Starting with the line that has "The width and height of the screenshot is (384, 237)." in the records below and stopping after the line that has "Task: Click the blue current-frame arrow icon", output every line exactly and nothing else; skip pictures.
★ ★ ★ ★ ★
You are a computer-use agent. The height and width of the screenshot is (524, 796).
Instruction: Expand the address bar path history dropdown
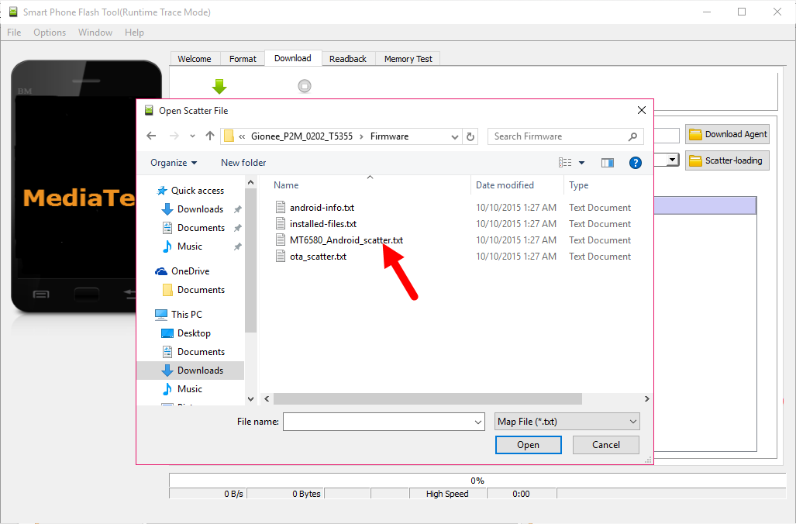[455, 136]
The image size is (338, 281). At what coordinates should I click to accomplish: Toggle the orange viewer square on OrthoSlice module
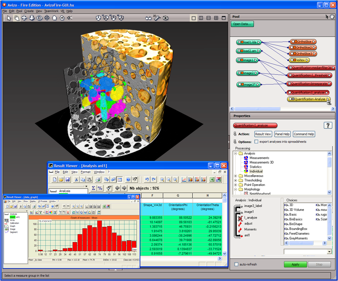click(x=294, y=42)
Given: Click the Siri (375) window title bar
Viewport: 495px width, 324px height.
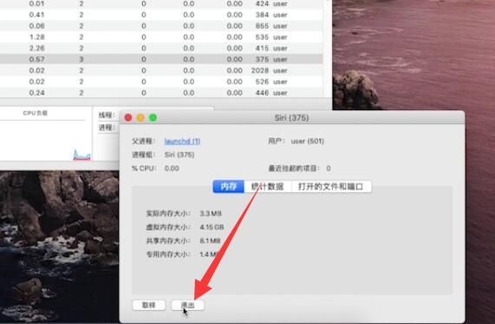Looking at the screenshot, I should 291,118.
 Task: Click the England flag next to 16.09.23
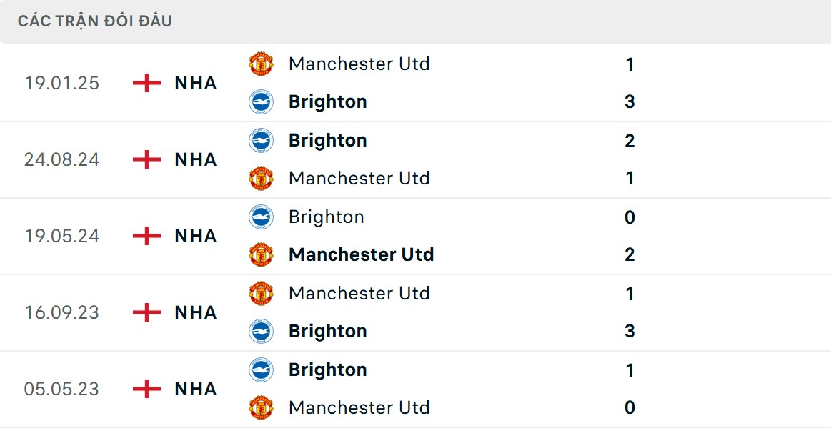(146, 312)
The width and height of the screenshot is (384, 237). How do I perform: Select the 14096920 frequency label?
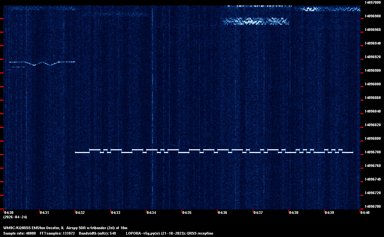tap(372, 57)
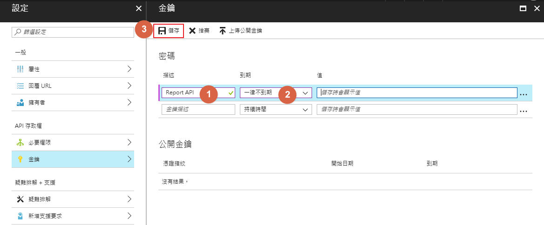Screen dimensions: 544x225
Task: Click the 上傳公開金鑰 upload icon
Action: pyautogui.click(x=223, y=31)
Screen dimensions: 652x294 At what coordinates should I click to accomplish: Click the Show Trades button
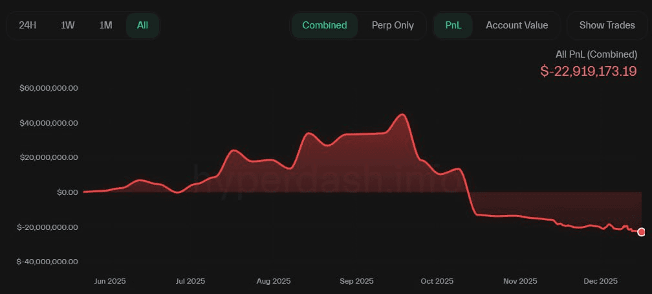point(607,25)
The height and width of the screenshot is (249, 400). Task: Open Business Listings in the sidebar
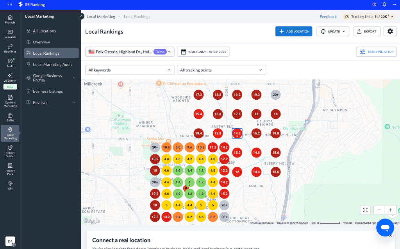[x=48, y=91]
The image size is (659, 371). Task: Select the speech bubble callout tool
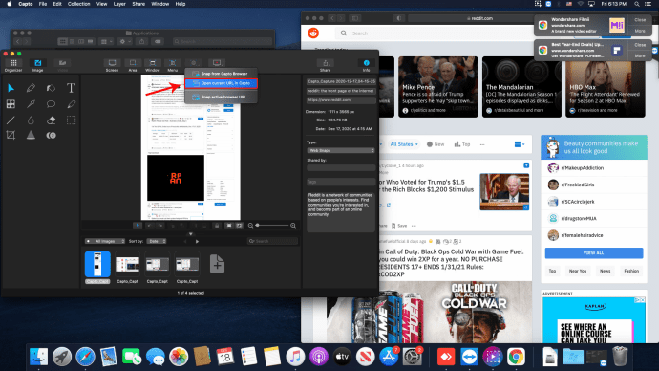pos(51,104)
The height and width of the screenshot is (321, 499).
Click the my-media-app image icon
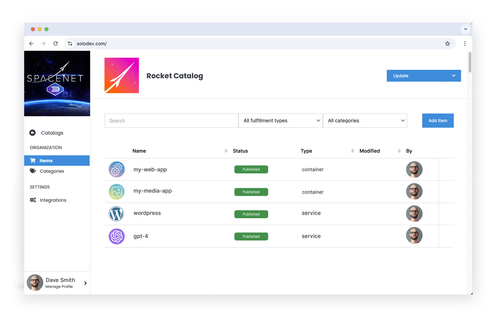pyautogui.click(x=116, y=192)
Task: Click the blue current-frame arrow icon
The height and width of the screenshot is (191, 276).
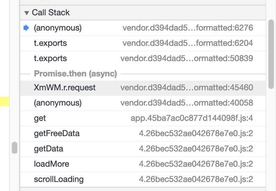Action: point(26,28)
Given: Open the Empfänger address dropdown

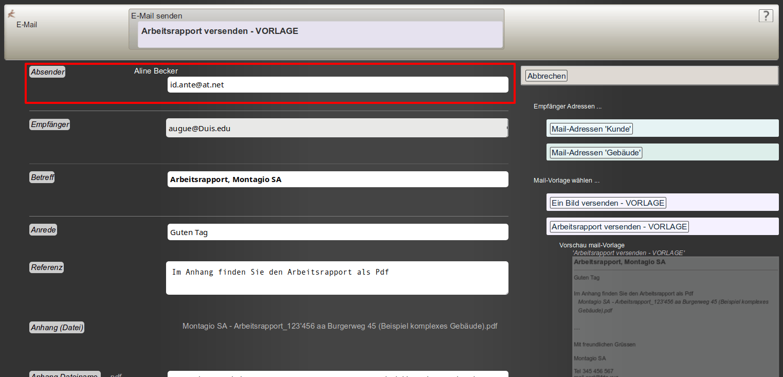Looking at the screenshot, I should 337,129.
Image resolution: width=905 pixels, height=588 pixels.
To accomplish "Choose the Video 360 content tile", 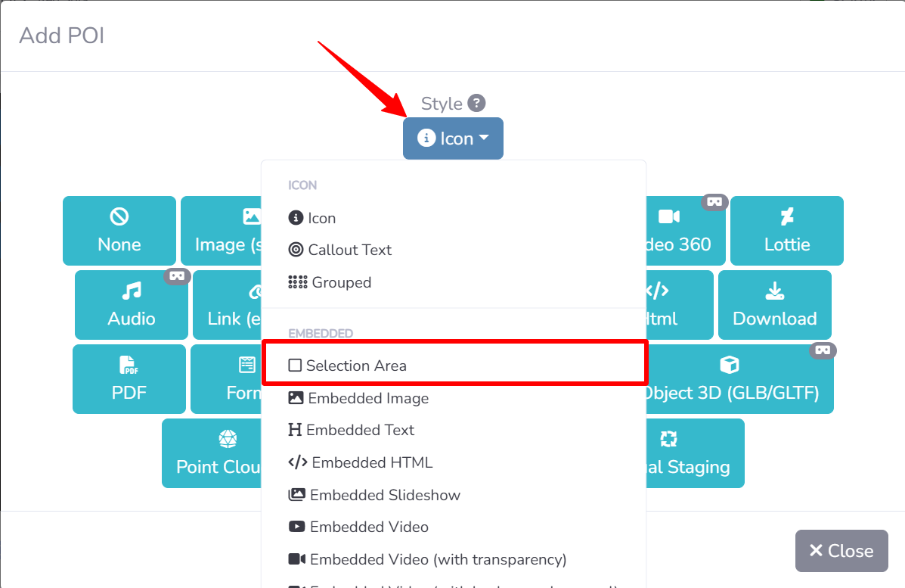I will coord(680,231).
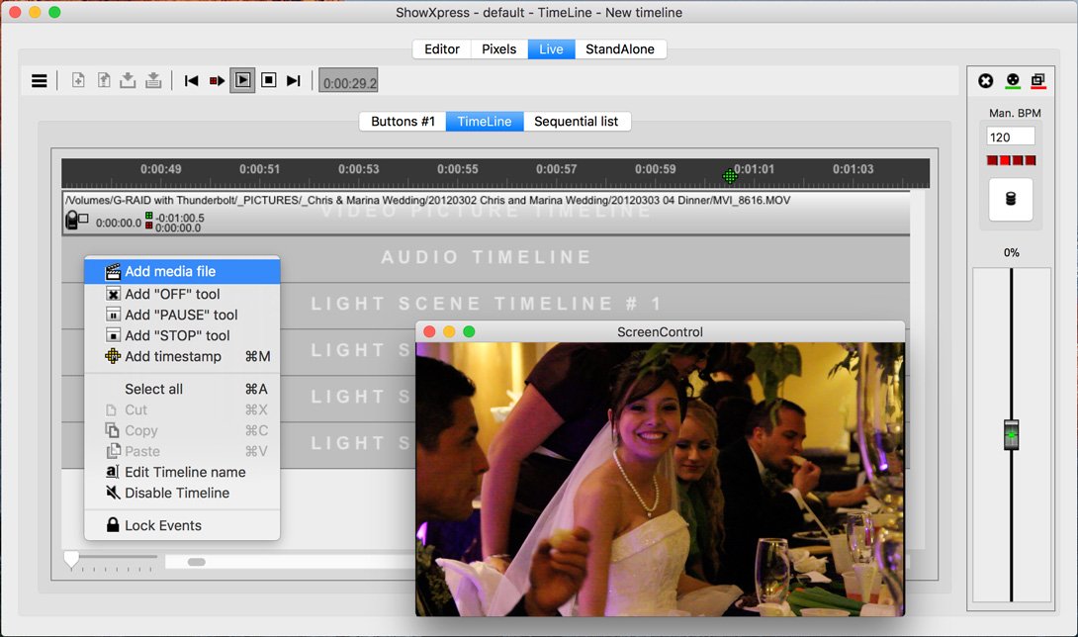Select Add "PAUSE" tool menu entry
Image resolution: width=1078 pixels, height=637 pixels.
(x=181, y=315)
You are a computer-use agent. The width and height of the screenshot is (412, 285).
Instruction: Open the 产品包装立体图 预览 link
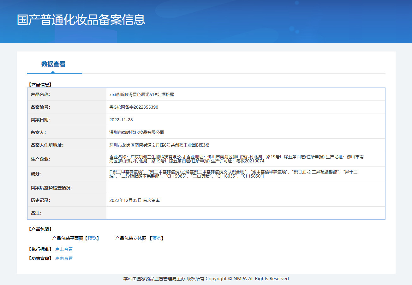[x=157, y=239]
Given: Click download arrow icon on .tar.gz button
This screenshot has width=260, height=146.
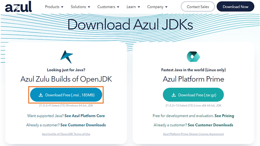Looking at the screenshot, I should [x=174, y=95].
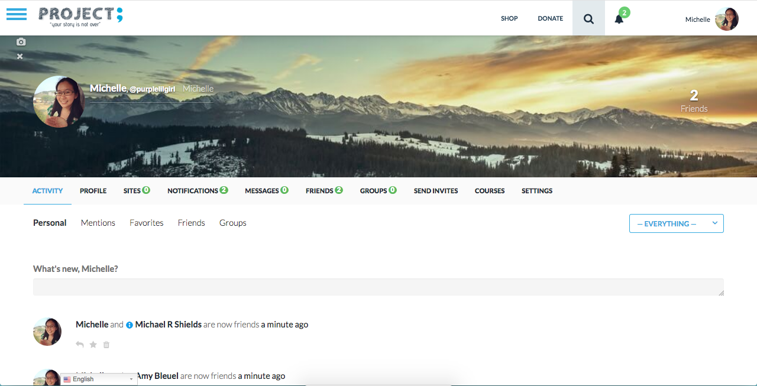Open the hamburger menu
The image size is (757, 386).
17,15
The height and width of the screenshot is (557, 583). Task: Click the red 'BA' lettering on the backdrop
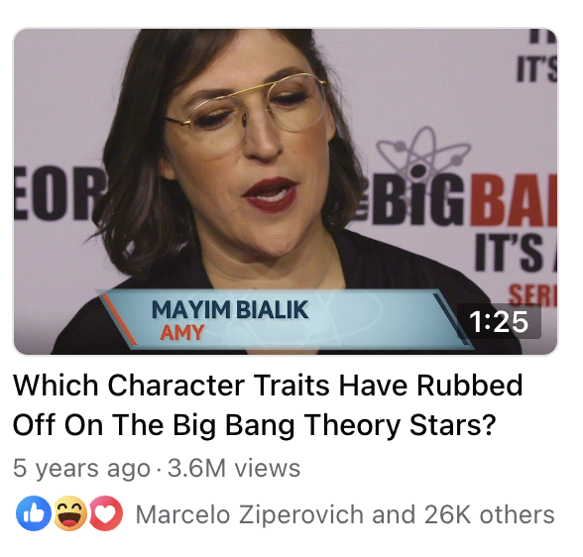514,201
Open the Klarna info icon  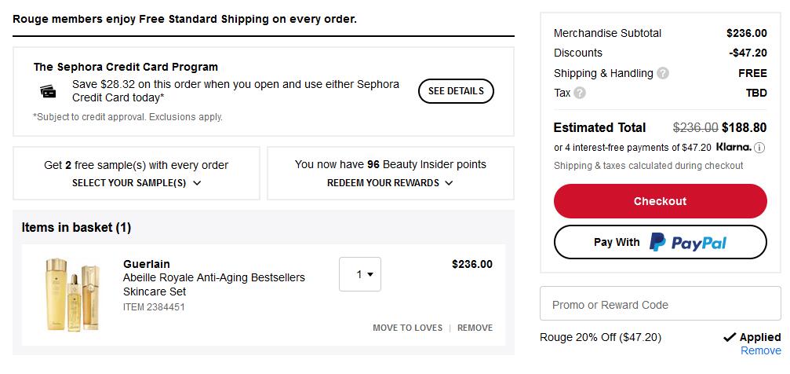(759, 148)
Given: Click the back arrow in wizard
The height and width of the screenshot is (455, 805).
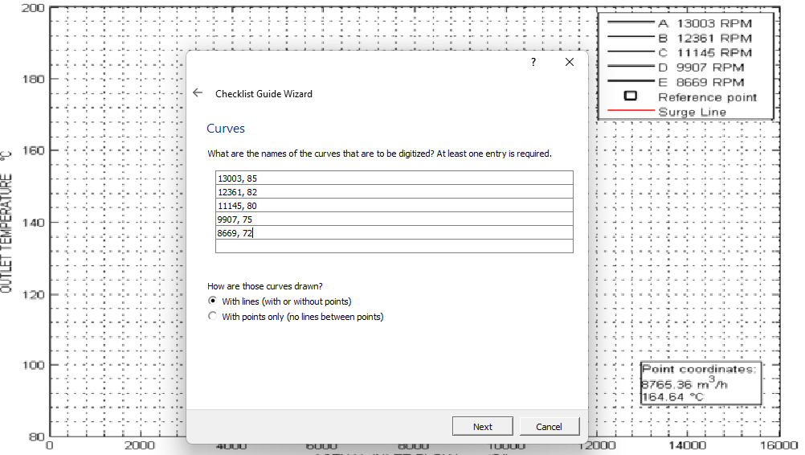Looking at the screenshot, I should 198,93.
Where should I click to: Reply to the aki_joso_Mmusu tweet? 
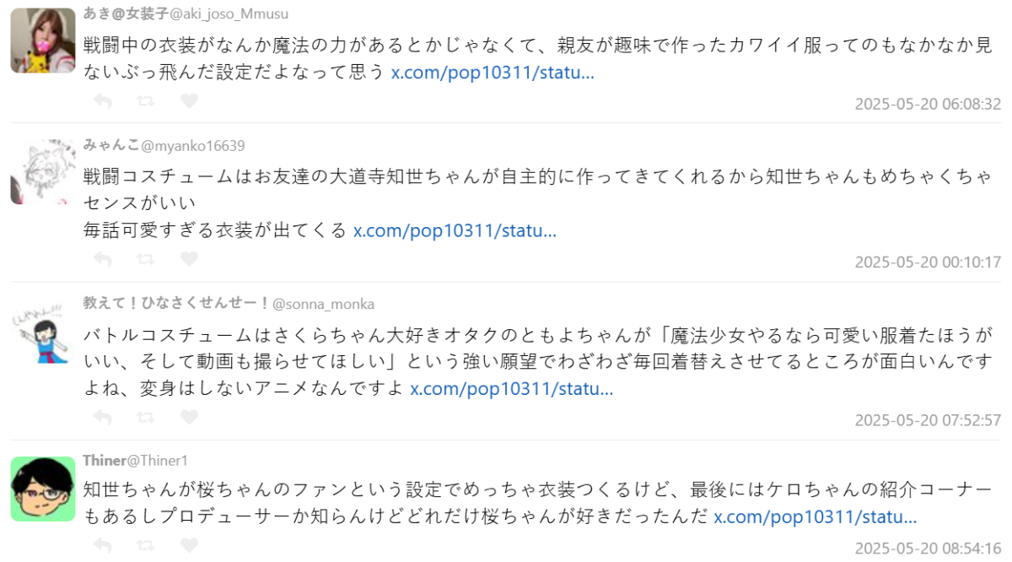click(x=102, y=101)
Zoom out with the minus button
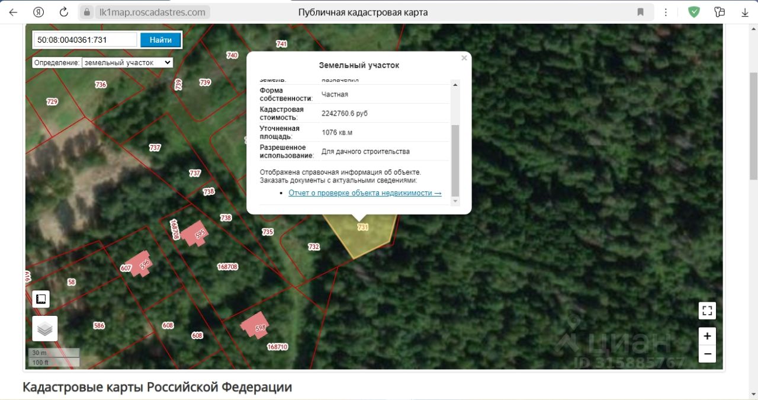 707,354
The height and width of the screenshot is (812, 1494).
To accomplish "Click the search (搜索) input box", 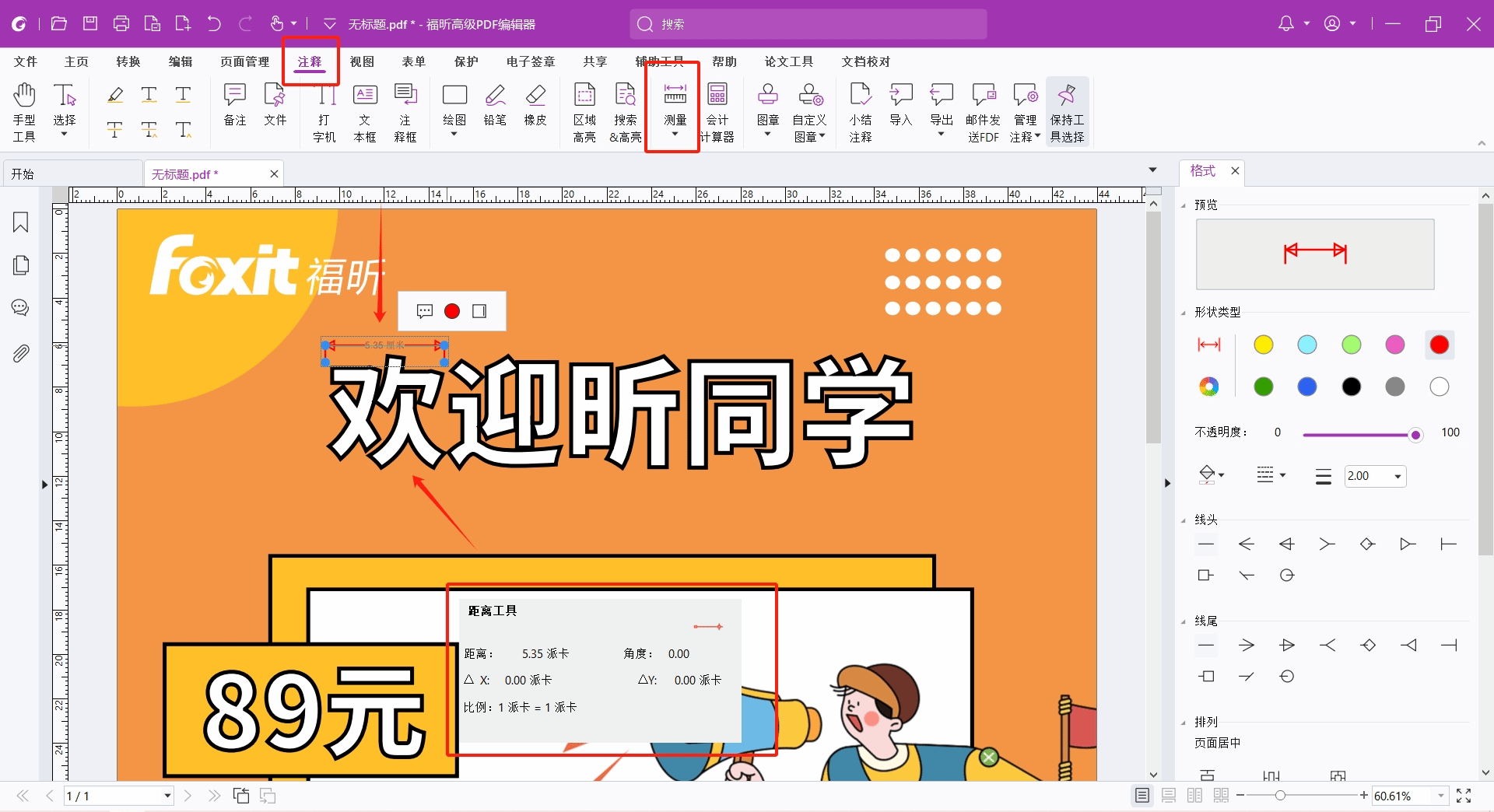I will [x=809, y=24].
★ ★ ★ ★ ★
● EXERCISE OUTPUT
The width and height of the screenshot is (384, 237). How do I perform: Select the 14096920 frequency label?
tap(372, 57)
Screen dimensions: 544x225
Task: Click the 上傳公開金鑰 upload icon
Action: pyautogui.click(x=223, y=31)
Screen dimensions: 652x294 At what coordinates should I click to accomplish: Click the Show Trades button
point(607,25)
The height and width of the screenshot is (249, 400). Task: Open Business Listings in the sidebar
[x=48, y=91]
The image size is (659, 371). Task: Select the speech bubble callout tool
pos(51,104)
The height and width of the screenshot is (321, 499).
Click the my-media-app image icon
pyautogui.click(x=116, y=192)
Task: Click the blue current-frame arrow icon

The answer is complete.